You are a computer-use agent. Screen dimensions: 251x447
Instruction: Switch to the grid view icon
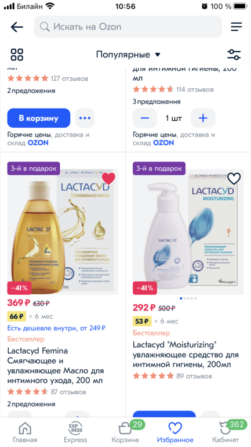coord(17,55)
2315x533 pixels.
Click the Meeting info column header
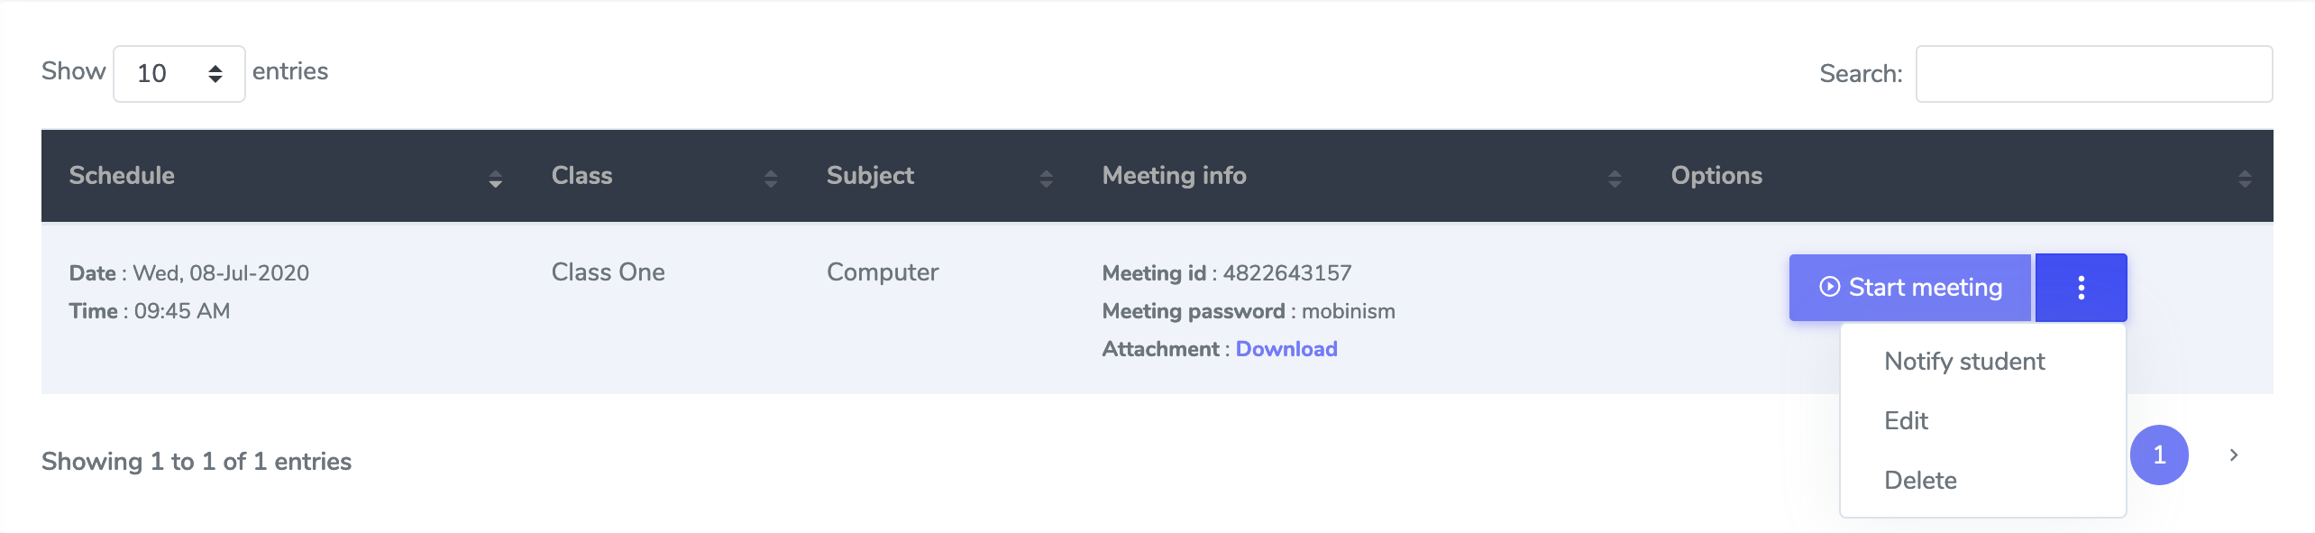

··········

■ What is being asked ■
In the data above, change every "Click" to "Select" and leave all other text as it is. Leave the pictures out of your answer.

■ Written reply ■
You are a computer-use agent. Screen dimensions: 251x447
Instruction: Switch to the grid view icon
coord(17,55)
2315x533 pixels.
Select the Meeting info column header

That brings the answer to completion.